From a Respiratory Therapist, that question should be automatic grounds for re-enrollment in school. How can you take care of a CF patient properly if you don't know why they are there? The patient has lots of STICKY (more so than healthy people) mucus in the lungs. "But Justine" you may ask, "why is it stickier than healthy peoples' mucus?" Well I'm glad you asked, it's because of a defective mutation (actually two, one would still produce the phenotype of a healthy non-CFer) in the CFTR (Cystic fibrosis transmembrane conductance regulator) gene which causes chloride channels to trap chloride, and thus attract sodium to neutralize them both into - SALT!
Now I digress to ask you a question: What happens when you pour salt on a slug?.... Yes, it dries up.
Now back to my lungs: If chloride is trapped inside the excretory cells (lungs, sinuses etc), the salt forms and the water, instead of being freely excreted into the airways to form mucus, is not as free to flow because it is drawn to the salt in an attempt to create a homogenous salt water concentration on both sides of the cell wall.
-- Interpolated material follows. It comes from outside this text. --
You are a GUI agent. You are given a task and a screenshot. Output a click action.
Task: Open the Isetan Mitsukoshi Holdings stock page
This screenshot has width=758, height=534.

Result: stickier (drier) mucus.
End of science lesson.
If an RT doesn't know CF is genetic, they wouldn't know that we have sticky mucus, nor why we have persistent lung infections (bacteria thrive in moist, dark, undisturbed places). For all they know, we just have a bad cough, and they wouldn't be able to give us the kind of treatment we need, because they weren't aware of the root problem.
Please, the next time someone in the medical field doesn't know about CF, and should, educate them! Even if it's a simplified, two sentence explanation. It's really sad to think about how many people aren't getting the care they need! I know I am an overly involved patient, but you can't expect anyone else to be your (or your child's) advocate.
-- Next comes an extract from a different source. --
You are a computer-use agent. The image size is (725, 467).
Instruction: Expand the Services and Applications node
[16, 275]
All in all, it was a great vacation. My PFTs yesterday morning were an FEV1(function) of 32% and an FVC(capacity) of 51%! Great, especially considering how sick I was when I went into the hospital. My port is healed and I was given thorough lessons on accessing and deaccessing, even doing it once myself. After two weeks it's healed very nicely, although it's still tender. I'm hoping that as it heals, the scar tissue will solidify it's placement. I took the advice of many other CFers with ports and cut a hole in a sponge to put over my port when using the vest. I tried it today, and it's still too tender for that, so I have been unhooking the shoulder velcro.